‘Elvis’ shook up theatres this weekend by raking in millions of dollars but tied with Top Gun: Maverick in a box-office rarity.
Baz Luhrmann’s biopic portraying the ‘King of Rock and Roll’ made an estimated $30.5 million (€28.8 million) in weekend ticket sales, the same amount as Top Gun, which also reported $30.5 million.
Sunday’s figures still need to be tallied to work out who will get the box office crown. They are expected Monday.
Studios can accurately predict Sunday figures based on Friday and Saturday, although numbers often shift by a few hundred thousand dollars.
For now, Elvis and Top Gun are going toe-to-toe in a dance-off (that is, if you prefer the ‘King’) or a dead heat (if Tom Cruise is more to your liking).
The rare box office tie is due to better than expected figures for Elvis and remarkably strong continued sales for Top Gun.
Top Gun: Maverick, a long-awaited sequel to the 1980s classic, has coined $1 billion (€0.95 billion) in ticket sales since its release five weeks ago.

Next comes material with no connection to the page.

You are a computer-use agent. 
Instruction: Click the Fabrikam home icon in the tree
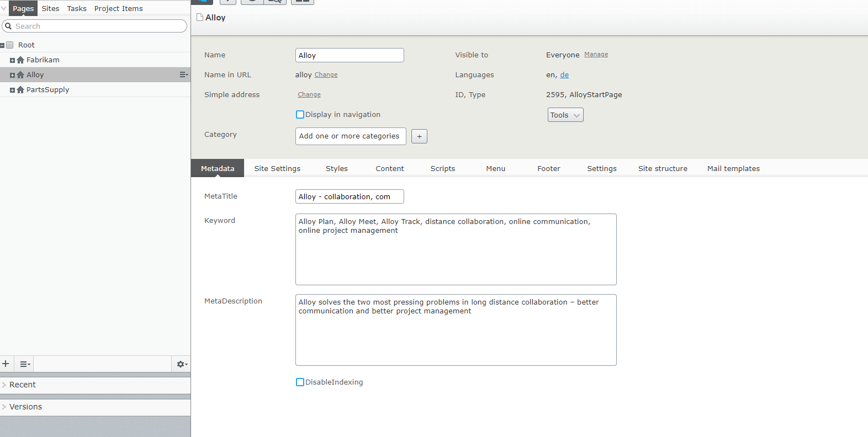pyautogui.click(x=20, y=60)
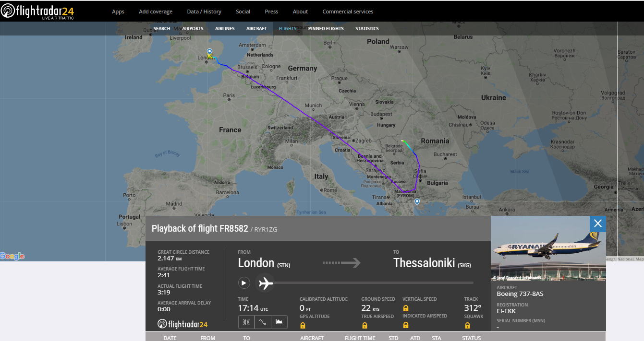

Elvis, starring relative newcomer Austin Butler as Presley, smashed its expected sales of $25 million (€23.6 million), putting it ahead of the other recent music biopics, such as Elton John’s ‘Rocketman’ which launched in 2019 with $25.7 million (€24.2 million).
However, it trails Freddie Mercury’s $51.1 million (€48.3 million) opener of ‘Bohemian Rhapsody’ in 2018.
“I’m less concerned with who’s number one and who’s number two, and I’m more concerned that we hit this big number given that this audience has been the slowest to return to movie theatres,” said Jeff Goldstein, domestic distribution chief at Warner Bros.
Around 60 per cent of Elvis’s audience was over the age of 35.
Older audiences have been among the most hesitant to return to theatres following the pandemic. Yet this is changing, partially because of the pulling power of ‘Top Gun’, according to Goldstein.
Ticket sales for Elvis, which cost about $85 million (€80.3 million) to make, were driven by good reviews (78 per cent fresh on Rotten Tomatoes), word of mouth (an A- CinemaScore) and a glitzy Cannes Film Festival premiere.
“Elvis was a risky proposition: the music is dated, the character is not directly familiar, and the lead actor is unproven on the big screen,” wrote David Gross, a film researcher.
“But critics and audiences are responding. This is the Baz Luhrmann show, a music, dance and sex appeal spectacular — it’s a hit,” he added.
Meanwhile, Top Gun: Maverick continues to fly high.
The Paramount Pictures film became the first 2022 release to reach $1 billion (€0.95 billion) in worldwide ticket sales, and the first starring Tom Cruise to do so.
It continues to rise up the record books, sitting 15th all-time domestically, not accounting for inflation.
The Elvis-Top Gun showdown — along with the ‘The Black Phone’, ‘Jurassic World: Dominion’ and Pixar’s ‘Lightyear’ — has made for one of the most competitive, and busy, weekends for cinemas since the pandemic.